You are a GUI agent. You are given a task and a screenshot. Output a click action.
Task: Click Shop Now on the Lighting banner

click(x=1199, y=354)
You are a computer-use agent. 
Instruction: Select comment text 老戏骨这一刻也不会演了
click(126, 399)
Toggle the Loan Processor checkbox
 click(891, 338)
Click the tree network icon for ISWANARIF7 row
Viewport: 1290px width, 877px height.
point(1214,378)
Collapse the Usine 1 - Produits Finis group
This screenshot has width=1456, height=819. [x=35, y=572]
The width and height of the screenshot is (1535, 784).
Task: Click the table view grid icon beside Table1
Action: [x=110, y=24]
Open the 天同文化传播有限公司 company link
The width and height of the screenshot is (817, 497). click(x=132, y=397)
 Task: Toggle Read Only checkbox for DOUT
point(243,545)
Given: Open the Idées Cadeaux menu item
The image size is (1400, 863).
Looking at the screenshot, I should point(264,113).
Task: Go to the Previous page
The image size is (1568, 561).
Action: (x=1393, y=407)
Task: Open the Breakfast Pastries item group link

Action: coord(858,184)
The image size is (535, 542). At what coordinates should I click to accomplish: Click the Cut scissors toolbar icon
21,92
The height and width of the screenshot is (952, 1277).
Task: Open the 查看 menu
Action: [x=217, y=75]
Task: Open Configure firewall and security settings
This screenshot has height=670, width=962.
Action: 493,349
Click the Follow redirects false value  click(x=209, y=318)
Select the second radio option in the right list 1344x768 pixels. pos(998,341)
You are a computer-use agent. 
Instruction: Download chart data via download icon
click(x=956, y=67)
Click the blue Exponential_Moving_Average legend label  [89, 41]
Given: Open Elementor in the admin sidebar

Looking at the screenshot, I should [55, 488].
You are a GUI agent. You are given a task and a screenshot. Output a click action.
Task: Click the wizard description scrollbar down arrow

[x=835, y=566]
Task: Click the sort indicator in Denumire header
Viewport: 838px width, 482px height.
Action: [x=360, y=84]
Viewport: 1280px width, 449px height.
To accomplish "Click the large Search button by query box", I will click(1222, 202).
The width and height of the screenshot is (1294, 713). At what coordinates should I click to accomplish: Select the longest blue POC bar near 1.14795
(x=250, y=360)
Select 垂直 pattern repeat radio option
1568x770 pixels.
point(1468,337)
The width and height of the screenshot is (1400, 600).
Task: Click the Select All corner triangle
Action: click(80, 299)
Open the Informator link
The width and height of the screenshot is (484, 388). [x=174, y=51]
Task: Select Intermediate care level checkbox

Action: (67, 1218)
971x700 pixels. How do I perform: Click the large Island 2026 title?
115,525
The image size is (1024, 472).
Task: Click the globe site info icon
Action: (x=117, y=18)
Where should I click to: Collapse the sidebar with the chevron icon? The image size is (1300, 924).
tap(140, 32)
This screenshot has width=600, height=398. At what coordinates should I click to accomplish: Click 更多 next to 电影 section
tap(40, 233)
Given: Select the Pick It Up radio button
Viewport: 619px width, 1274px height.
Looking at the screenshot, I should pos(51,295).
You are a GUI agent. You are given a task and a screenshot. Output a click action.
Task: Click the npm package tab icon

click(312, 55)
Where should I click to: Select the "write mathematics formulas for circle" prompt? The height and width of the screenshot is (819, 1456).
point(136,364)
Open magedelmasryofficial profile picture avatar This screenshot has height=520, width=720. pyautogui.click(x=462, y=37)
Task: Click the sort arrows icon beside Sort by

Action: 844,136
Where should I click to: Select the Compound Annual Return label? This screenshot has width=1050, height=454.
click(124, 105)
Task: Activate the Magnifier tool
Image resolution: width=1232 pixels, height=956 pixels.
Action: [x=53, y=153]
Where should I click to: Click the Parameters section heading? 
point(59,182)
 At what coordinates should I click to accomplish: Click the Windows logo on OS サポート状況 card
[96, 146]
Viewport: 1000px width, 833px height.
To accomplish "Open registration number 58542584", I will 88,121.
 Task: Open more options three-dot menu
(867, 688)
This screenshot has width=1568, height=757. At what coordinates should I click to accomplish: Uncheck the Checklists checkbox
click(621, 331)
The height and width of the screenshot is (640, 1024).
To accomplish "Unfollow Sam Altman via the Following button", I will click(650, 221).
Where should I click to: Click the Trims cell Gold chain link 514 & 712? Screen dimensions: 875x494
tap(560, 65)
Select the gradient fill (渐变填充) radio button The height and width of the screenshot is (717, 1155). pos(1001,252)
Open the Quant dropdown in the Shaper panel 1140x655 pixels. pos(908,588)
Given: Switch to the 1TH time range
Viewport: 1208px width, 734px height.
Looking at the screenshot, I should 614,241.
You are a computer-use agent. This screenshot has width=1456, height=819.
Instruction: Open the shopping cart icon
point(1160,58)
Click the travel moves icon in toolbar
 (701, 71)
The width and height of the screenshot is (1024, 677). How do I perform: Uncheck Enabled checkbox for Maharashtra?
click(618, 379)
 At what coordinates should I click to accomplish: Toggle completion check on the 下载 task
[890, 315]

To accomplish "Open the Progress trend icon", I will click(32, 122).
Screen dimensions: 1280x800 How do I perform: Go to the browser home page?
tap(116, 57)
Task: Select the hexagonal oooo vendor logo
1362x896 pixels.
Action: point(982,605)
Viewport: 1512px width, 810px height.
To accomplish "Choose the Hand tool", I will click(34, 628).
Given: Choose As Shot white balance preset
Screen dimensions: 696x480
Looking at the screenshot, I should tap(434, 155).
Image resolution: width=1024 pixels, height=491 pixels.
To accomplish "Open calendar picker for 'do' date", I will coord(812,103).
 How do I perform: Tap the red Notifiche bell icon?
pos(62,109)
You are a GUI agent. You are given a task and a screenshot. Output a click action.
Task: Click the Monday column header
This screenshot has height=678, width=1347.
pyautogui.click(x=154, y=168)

****

To do:
Each line above should be duplicated without any alteration.

Exercise result:
You are a GUI agent. You are given a task and a screenshot. Output a click action.
Task: Click Shop Now on the Lighting banner

click(x=1199, y=354)
You are a computer-use agent. 
Instruction: Select comment text 老戏骨这一刻也不会演了
click(126, 399)
Toggle the Loan Processor checkbox
 click(891, 338)
Click the tree network icon for ISWANARIF7 row
Viewport: 1290px width, 877px height.
point(1214,378)
Collapse the Usine 1 - Produits Finis group
This screenshot has width=1456, height=819. [x=35, y=572]
The width and height of the screenshot is (1535, 784).
Task: Click the table view grid icon beside Table1
Action: [x=110, y=24]
Open the 天同文化传播有限公司 company link
The width and height of the screenshot is (817, 497). click(x=132, y=397)
 Task: Toggle Read Only checkbox for DOUT
point(243,545)
Given: Open the Idées Cadeaux menu item
The image size is (1400, 863).
Looking at the screenshot, I should point(264,113).
Task: Go to the Previous page
The image size is (1568, 561).
Action: (x=1393, y=407)
Task: Open the Breakfast Pastries item group link

Action: coord(858,184)
The image size is (535, 542). At what coordinates should I click to accomplish: Click the Cut scissors toolbar icon
21,92
The height and width of the screenshot is (952, 1277).
Task: Open the 查看 menu
Action: [x=217, y=75]
Task: Open Configure firewall and security settings
This screenshot has height=670, width=962.
Action: 493,349
Click the Follow redirects false value  click(x=209, y=318)
Select the second radio option in the right list 1344x768 pixels. pos(998,341)
You are a computer-use agent. 
Instruction: Download chart data via download icon
click(x=956, y=67)
Click the blue Exponential_Moving_Average legend label  [89, 41]
Given: Open Elementor in the admin sidebar

Looking at the screenshot, I should [55, 488].
You are a GUI agent. You are given a task and a screenshot. Output a click action.
Task: Click the wizard description scrollbar down arrow

[x=835, y=566]
Task: Click the sort indicator in Denumire header
Viewport: 838px width, 482px height.
Action: [x=360, y=84]
Viewport: 1280px width, 449px height.
To accomplish "Click the large Search button by query box", I will click(1222, 202).
The width and height of the screenshot is (1294, 713). At what coordinates should I click to accomplish: Select the longest blue POC bar near 1.14795
(x=250, y=360)
Select 垂直 pattern repeat radio option
1568x770 pixels.
point(1468,337)
The width and height of the screenshot is (1400, 600).
Task: Click the Select All corner triangle
Action: click(80, 299)
Open the Informator link
The width and height of the screenshot is (484, 388). [x=174, y=51]
Task: Select Intermediate care level checkbox

Action: (67, 1218)
971x700 pixels. How do I perform: Click the large Island 2026 title?
115,525
The image size is (1024, 472).
Task: Click the globe site info icon
Action: (x=117, y=18)
Where should I click to: Collapse the sidebar with the chevron icon? The image size is (1300, 924).
tap(140, 32)
This screenshot has width=600, height=398. At what coordinates should I click to accomplish: Click 更多 next to 电影 section
tap(40, 233)
Given: Select the Pick It Up radio button
Viewport: 619px width, 1274px height.
Looking at the screenshot, I should pos(51,295).
You are a GUI agent. You are given a task and a screenshot. Output a click action.
Task: Click the npm package tab icon

click(312, 55)
Where should I click to: Select the "write mathematics formulas for circle" prompt? The height and width of the screenshot is (819, 1456).
point(136,364)
Open magedelmasryofficial profile picture avatar This screenshot has height=520, width=720. pyautogui.click(x=462, y=37)
Task: Click the sort arrows icon beside Sort by

Action: 844,136
Where should I click to: Select the Compound Annual Return label? This screenshot has width=1050, height=454.
click(124, 105)
Task: Activate the Magnifier tool
Image resolution: width=1232 pixels, height=956 pixels.
Action: [x=53, y=153]
Where should I click to: Click the Parameters section heading? 
point(59,182)
 At what coordinates should I click to accomplish: Click the Windows logo on OS サポート状況 card
[96, 146]
Viewport: 1000px width, 833px height.
To accomplish "Open registration number 58542584", I will 88,121.
 Task: Open more options three-dot menu
(867, 688)
This screenshot has width=1568, height=757. At what coordinates should I click to accomplish: Uncheck the Checklists checkbox
click(621, 331)
The height and width of the screenshot is (640, 1024).
To accomplish "Unfollow Sam Altman via the Following button", I will click(650, 221).
Where should I click to: Click the Trims cell Gold chain link 514 & 712? Screen dimensions: 875x494
tap(560, 65)
Select the gradient fill (渐变填充) radio button The height and width of the screenshot is (717, 1155). pos(1001,252)
Open the Quant dropdown in the Shaper panel 1140x655 pixels. pos(908,588)
Given: Switch to the 1TH time range
Viewport: 1208px width, 734px height.
Looking at the screenshot, I should 614,241.
You are a computer-use agent. This screenshot has width=1456, height=819.
Instruction: Open the shopping cart icon
point(1160,58)
Click the travel moves icon in toolbar
 (701, 71)
The width and height of the screenshot is (1024, 677). How do I perform: Uncheck Enabled checkbox for Maharashtra?
click(618, 379)
 At what coordinates should I click to accomplish: Toggle completion check on the 下载 task
[890, 315]

To accomplish "Open the Progress trend icon", I will click(32, 122).
Screen dimensions: 1280x800 How do I perform: Go to the browser home page?
tap(116, 57)
Task: Select the hexagonal oooo vendor logo
1362x896 pixels.
Action: point(982,605)
Viewport: 1512px width, 810px height.
To accomplish "Choose the Hand tool", I will click(34, 628).
Given: Choose As Shot white balance preset
Screen dimensions: 696x480
Looking at the screenshot, I should tap(434, 155).
Image resolution: width=1024 pixels, height=491 pixels.
To accomplish "Open calendar picker for 'do' date", I will coord(812,103).
 How do I perform: Tap the red Notifiche bell icon?
pos(62,109)
You are a GUI agent. You are given a task and a screenshot. Output a click action.
Task: Click the Monday column header
This screenshot has height=678, width=1347.
pyautogui.click(x=154, y=168)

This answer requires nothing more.